* [PROVIDED DATA]
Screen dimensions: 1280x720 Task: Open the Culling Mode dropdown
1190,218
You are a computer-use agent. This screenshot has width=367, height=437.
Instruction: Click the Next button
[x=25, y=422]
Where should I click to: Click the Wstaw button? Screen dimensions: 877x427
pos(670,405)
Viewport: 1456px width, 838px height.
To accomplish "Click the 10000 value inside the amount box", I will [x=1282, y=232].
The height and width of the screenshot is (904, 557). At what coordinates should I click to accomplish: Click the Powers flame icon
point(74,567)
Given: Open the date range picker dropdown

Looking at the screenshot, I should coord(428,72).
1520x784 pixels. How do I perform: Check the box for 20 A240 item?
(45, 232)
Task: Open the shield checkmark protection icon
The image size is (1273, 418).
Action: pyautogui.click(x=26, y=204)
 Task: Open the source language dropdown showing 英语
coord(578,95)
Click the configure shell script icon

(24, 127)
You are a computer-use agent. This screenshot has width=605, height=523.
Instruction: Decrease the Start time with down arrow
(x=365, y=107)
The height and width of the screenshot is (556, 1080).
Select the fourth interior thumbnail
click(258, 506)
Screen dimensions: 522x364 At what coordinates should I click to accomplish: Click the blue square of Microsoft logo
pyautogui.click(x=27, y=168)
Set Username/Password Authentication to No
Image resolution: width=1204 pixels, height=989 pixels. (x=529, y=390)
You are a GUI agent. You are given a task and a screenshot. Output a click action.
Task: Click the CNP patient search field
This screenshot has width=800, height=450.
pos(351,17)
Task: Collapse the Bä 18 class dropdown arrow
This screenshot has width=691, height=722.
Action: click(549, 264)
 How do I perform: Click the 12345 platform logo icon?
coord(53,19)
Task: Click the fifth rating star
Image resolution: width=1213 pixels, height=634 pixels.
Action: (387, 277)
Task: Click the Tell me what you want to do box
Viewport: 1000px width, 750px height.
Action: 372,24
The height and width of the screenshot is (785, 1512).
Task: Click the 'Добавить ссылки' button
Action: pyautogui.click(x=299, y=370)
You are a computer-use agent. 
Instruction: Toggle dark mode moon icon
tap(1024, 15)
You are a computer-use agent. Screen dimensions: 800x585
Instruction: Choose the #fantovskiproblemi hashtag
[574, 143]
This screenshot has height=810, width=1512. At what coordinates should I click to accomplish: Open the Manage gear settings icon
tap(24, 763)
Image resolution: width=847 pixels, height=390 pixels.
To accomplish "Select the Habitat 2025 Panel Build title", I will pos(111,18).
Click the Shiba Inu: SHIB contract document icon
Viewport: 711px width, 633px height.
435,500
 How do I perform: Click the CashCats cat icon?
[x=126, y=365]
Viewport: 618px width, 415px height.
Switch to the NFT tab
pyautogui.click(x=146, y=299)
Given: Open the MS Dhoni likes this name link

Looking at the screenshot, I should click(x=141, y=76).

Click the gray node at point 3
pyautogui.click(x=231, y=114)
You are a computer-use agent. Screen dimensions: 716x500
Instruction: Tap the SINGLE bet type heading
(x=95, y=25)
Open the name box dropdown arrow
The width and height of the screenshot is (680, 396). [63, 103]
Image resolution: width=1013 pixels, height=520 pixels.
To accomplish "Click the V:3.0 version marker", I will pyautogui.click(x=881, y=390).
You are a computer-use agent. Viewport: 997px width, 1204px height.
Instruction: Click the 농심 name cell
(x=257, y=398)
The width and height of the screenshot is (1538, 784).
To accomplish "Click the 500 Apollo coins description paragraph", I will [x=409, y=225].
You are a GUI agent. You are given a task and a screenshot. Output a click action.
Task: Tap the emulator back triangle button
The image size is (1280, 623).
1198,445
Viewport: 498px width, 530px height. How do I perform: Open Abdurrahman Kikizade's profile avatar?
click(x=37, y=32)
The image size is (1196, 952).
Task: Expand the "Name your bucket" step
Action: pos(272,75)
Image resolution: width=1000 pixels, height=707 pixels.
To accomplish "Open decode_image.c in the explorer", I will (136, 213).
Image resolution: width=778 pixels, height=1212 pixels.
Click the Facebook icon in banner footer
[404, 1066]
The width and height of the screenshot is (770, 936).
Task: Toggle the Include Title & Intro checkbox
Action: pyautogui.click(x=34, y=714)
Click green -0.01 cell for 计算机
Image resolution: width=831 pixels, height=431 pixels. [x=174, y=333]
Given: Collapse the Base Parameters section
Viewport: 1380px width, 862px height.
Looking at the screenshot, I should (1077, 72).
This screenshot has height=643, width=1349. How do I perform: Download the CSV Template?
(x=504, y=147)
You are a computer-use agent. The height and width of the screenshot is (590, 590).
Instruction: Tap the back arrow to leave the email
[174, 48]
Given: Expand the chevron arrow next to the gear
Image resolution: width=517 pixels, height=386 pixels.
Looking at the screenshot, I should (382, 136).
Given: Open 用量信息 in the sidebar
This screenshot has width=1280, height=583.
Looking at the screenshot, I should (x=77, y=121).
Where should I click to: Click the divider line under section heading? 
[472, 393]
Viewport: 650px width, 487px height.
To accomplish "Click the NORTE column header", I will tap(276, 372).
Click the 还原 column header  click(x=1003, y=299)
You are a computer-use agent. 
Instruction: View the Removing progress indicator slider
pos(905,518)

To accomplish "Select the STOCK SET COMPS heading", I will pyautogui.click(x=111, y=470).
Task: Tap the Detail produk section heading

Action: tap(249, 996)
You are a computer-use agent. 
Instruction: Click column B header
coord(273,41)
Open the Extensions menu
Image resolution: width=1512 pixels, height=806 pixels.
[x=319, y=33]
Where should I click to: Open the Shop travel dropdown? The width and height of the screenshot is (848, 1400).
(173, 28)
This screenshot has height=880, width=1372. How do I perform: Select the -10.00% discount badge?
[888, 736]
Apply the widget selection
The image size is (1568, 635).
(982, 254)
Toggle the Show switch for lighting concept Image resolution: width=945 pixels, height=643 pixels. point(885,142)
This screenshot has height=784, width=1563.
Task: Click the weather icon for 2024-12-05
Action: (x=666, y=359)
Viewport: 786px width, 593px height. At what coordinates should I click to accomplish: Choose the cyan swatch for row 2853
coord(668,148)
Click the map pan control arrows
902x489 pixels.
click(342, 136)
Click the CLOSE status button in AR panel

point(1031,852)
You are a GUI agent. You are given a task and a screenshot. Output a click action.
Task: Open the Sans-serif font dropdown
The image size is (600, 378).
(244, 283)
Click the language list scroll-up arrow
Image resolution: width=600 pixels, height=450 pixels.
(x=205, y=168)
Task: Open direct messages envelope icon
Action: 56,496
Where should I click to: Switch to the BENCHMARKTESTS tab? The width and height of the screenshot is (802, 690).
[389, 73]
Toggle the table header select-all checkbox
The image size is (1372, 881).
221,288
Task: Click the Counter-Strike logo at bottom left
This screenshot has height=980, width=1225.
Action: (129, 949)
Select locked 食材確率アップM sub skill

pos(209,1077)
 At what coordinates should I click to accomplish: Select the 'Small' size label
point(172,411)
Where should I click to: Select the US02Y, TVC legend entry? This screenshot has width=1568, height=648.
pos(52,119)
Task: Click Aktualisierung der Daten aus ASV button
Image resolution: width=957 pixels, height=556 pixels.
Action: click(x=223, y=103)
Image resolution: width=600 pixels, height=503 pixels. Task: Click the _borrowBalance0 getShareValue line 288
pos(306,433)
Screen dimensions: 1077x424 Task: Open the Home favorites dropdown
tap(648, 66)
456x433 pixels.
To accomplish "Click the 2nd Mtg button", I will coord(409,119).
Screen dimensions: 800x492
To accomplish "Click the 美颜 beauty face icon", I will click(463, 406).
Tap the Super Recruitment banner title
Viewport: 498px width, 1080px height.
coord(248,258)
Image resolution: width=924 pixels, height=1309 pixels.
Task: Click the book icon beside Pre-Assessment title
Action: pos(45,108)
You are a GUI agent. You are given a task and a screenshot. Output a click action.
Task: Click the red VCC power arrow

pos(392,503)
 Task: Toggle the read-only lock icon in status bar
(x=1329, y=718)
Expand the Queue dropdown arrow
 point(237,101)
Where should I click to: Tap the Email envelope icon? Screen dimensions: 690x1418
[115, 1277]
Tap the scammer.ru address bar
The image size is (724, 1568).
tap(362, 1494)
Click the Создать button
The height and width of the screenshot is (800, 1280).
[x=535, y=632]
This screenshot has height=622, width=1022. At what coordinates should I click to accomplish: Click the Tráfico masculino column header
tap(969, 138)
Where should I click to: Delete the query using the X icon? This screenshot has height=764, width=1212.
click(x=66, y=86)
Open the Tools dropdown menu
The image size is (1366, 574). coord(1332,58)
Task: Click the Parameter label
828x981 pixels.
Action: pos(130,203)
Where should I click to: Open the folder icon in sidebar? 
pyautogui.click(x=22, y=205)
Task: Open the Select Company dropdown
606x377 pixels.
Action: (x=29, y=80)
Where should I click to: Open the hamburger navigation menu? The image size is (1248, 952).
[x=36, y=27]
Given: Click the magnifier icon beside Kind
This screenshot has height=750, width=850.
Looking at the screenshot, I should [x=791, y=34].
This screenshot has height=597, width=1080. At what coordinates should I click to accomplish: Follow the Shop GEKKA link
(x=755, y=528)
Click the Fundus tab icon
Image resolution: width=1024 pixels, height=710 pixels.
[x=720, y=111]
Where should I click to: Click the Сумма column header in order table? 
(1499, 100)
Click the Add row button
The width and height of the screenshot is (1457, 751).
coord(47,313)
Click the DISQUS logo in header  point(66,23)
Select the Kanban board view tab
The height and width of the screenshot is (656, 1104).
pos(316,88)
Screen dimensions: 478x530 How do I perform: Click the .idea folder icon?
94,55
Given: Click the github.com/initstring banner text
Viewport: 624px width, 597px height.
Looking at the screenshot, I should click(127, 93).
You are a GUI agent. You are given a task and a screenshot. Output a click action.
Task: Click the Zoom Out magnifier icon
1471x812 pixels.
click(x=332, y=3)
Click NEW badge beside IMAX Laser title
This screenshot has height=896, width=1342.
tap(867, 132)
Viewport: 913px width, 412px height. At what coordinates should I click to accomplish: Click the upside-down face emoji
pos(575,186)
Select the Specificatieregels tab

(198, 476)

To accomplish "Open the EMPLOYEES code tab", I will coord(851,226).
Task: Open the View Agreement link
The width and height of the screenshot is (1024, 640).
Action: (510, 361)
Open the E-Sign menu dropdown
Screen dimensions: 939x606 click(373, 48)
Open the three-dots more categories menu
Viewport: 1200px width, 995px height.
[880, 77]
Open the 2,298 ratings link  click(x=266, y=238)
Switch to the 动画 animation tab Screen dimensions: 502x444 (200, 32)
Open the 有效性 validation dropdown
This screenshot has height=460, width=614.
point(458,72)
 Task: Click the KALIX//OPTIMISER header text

* [PROBLEM STATEMENT]
Please copy, exactly as written, every line in the listing above from the line with "Where should I click to: Switch" up to and including the line with "Screen dimensions: 800x492".

* [RESPONSE TO THE TASK]
Where should I click to: Switch to the BENCHMARKTESTS tab? The width and height of the screenshot is (802, 690).
[389, 73]
Toggle the table header select-all checkbox
The image size is (1372, 881).
221,288
Task: Click the Counter-Strike logo at bottom left
This screenshot has height=980, width=1225.
Action: (129, 949)
Select locked 食材確率アップM sub skill

pos(209,1077)
 At what coordinates should I click to accomplish: Select the 'Small' size label
point(172,411)
Where should I click to: Select the US02Y, TVC legend entry? This screenshot has width=1568, height=648.
pos(52,119)
Task: Click Aktualisierung der Daten aus ASV button
Image resolution: width=957 pixels, height=556 pixels.
Action: click(x=223, y=103)
Image resolution: width=600 pixels, height=503 pixels. Task: Click the _borrowBalance0 getShareValue line 288
pos(306,433)
Screen dimensions: 1077x424 Task: Open the Home favorites dropdown
tap(648, 66)
456x433 pixels.
To accomplish "Click the 2nd Mtg button", I will coord(409,119).
Screen dimensions: 800x492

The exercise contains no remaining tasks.